#### Extracted text:

# Keeping pipes from freezing - unheated pump house.



## Aranyic (Sep 20, 2016)

Got a question to find out if I wasted a bunch of money last year of if it's necessary to keep an unheated portion of my water supply heated with a space heater.  I am in the country on a well.  Out of the well the water goes into my shop which is not heated.  There's a small corner where the previous owners had put a bathroom (all unhooked now due to frozen lines when the place was empty) and then the pressure tank/water softener is in there.  2 walls of the small area are 2x4 w/ insulation and the other 2 are cinder block insulated.  From there the main to the house goes underground to the main house and comes up an exterior wall and actually above the ceiling into the attic space (under insulation but still meh).  Kitchen sink and original shower are both exterior walls.  I have to keep that shower dripping regardless in the winter to keep it from freezing once things get below about 20 degrees.  Because of the water path that actually keeps all of the pipes in the house except for the kitchen sink moving if I drip both the hot and cold just a little.

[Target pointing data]
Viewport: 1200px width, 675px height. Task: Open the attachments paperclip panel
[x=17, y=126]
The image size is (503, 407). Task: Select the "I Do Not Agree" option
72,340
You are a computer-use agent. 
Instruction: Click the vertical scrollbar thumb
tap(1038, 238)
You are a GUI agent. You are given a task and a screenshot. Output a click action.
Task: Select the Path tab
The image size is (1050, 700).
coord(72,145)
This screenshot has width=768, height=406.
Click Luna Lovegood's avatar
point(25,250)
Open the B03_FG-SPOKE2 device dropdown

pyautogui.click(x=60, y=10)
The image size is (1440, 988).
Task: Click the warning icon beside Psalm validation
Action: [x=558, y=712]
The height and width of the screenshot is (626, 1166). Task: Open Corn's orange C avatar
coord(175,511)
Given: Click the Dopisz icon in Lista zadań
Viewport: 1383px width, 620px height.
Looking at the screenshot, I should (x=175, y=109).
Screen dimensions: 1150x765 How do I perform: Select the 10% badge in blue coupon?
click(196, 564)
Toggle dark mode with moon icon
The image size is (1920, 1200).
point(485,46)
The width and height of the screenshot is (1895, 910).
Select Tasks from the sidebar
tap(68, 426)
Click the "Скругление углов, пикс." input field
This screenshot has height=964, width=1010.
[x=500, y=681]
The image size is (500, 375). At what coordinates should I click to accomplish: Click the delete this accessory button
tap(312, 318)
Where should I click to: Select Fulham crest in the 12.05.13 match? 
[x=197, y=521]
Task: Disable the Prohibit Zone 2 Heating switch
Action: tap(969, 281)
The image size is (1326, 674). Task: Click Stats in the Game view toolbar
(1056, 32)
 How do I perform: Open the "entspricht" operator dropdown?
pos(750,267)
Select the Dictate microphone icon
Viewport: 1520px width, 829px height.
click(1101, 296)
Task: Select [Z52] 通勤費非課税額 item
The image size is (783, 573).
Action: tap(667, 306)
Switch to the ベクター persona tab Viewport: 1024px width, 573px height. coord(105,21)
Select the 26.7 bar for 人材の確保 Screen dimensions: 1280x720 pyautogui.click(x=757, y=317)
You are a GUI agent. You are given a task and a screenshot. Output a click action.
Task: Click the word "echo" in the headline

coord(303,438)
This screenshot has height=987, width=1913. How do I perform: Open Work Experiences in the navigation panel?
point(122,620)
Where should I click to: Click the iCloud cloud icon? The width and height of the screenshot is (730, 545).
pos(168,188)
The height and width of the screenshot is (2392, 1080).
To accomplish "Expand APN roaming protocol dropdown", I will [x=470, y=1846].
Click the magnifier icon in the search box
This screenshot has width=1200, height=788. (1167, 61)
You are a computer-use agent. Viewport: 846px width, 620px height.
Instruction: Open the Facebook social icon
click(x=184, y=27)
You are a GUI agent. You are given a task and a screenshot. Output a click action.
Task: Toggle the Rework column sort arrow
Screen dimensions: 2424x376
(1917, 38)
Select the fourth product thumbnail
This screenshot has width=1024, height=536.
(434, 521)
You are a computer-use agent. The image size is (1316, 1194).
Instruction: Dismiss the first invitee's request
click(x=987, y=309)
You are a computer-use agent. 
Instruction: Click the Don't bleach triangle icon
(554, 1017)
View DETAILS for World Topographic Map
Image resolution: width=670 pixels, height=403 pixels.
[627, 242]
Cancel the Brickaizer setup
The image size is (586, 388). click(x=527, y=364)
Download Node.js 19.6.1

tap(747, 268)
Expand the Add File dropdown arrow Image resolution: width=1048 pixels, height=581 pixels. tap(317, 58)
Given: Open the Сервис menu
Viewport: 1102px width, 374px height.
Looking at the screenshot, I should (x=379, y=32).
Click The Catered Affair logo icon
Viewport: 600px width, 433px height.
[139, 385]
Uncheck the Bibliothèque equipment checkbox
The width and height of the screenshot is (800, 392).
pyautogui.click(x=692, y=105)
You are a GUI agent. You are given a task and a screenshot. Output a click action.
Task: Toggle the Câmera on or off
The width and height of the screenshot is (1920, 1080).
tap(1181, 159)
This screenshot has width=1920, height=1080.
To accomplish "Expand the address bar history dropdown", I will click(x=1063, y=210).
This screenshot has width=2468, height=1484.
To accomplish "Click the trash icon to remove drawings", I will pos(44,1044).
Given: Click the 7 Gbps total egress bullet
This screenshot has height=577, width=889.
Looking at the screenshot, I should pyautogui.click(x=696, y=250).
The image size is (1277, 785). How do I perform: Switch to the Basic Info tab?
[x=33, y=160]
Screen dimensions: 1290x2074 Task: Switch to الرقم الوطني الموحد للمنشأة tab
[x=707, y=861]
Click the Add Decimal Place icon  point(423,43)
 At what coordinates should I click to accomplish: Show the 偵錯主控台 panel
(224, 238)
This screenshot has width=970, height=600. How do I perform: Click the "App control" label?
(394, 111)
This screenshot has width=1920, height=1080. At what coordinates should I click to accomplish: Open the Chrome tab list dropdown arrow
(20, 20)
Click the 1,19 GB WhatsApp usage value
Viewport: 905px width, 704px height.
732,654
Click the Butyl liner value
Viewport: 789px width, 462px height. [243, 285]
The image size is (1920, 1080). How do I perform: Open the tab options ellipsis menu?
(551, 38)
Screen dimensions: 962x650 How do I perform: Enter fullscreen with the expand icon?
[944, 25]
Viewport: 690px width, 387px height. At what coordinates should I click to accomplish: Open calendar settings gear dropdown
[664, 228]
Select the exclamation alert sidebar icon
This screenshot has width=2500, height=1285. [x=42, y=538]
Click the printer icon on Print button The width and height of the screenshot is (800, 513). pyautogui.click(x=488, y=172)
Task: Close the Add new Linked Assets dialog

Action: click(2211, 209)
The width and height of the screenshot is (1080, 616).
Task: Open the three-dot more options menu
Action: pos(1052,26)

#### Written exercise:
Answer these questions from the pump house thread:
(a) Besides the former bathroom, what equipment is in the small corner of the shop?
(b) Once temperatures fall below about what level must the shower be kept dripping?
(c) Which fixture's pipes are not kept moving when the shower is dripped?

#### Solution:
(a) The pressure tank/water softener.
(b) About 20 degrees.
(c) The kitchen sink.